東南アジアおよび南アジア地域の諸言語を調べてみると,地域ごとに特定のパターンが共有されていることがわかります。これを言語の「地域特徴」といいます。例えば,声の高さを変えることで単語の意味を表す「声調」言語は,中国語だけでなく,中国周辺の東アジアから,東南アジア大陸部,インド東北部(アッサム地方)にかけて,広く分布しています。一方,インドを中心とする南アジアには,声調言語はほとんどなく,「主語+目的語+述語」という日本語に似た語順の言語がほとんどです。
私インドでは,1990年代に調査を行ったインド東部(ビハール州,ジャールカンド州)のサンタル語についての語彙・文法記述をまとめて出版し,さらに過去の言語資料のコーパス化と分析を行ってきました。また,当時は入域が難しかった東北インドのアッサム地方,メガラヤ州のカシ語の調査を行いました。カシ語はインドにありながら,東南アジアのクメール語(カンボジア語)など,「モン・クメール語族」の特徴を持つ興味深い言語です。
グローバルCOEプログラム「コーパスに基づく言語学教育研究拠点」(2007年度~2011 年度)では拠点リーダーを務め,タイ語を中心とした電子辞書の整備・公開を行いました。電子辞書はタイ語の研究教育に役立つだけでなく,テキスト分析や自動翻訳ソフト開発の点でも大きな発展性を持っています。
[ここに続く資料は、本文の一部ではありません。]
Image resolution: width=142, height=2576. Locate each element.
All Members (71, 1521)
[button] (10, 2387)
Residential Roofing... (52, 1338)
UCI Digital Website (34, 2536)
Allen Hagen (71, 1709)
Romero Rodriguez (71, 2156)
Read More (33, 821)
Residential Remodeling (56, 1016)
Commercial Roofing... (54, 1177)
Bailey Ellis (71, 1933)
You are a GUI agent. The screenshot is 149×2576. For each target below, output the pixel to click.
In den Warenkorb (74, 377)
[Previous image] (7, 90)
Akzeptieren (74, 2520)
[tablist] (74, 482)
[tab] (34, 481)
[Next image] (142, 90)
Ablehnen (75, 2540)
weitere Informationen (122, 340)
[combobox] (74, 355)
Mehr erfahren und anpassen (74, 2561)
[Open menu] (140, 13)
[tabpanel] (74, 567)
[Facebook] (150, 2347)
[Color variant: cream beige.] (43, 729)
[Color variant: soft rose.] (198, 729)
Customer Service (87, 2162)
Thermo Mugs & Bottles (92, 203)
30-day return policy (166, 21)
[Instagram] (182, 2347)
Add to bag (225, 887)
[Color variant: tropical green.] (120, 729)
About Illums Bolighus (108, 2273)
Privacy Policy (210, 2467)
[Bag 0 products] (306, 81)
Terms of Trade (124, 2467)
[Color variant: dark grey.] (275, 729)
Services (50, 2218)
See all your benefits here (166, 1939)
タイ語やカンボジア語など,東南アジア大陸部の言語の多くは「孤立語」と呼ばれ,日本語の「てにをは」のような格標識や動詞の活用がありません。一見単純な言語に見えて,こういった言語の研究を近代的な言語学の手法で分析することは,実は簡単なことではありません。そこで最近は,タイ語を中心に語彙情報と文法分析との関係を見直しています。タイ語の分析を行うことは,ひるがえって日本語の,さらには言語一般の記述と分析のあり方を見直すことにつながります。
近年は,「コーパスに基づく言語研究」の拠点リーダーとしての経験を活かし,タイ語の話しことばコーパスの構築とその分析を,タイ人研究者と共同で進めています。話しことばの録音と文字起こししたデータを用いて語用論的な観点から談話分析を行うのですが,データからたくさんの貴重な発見があるので,この研究を発展させたいと考えています。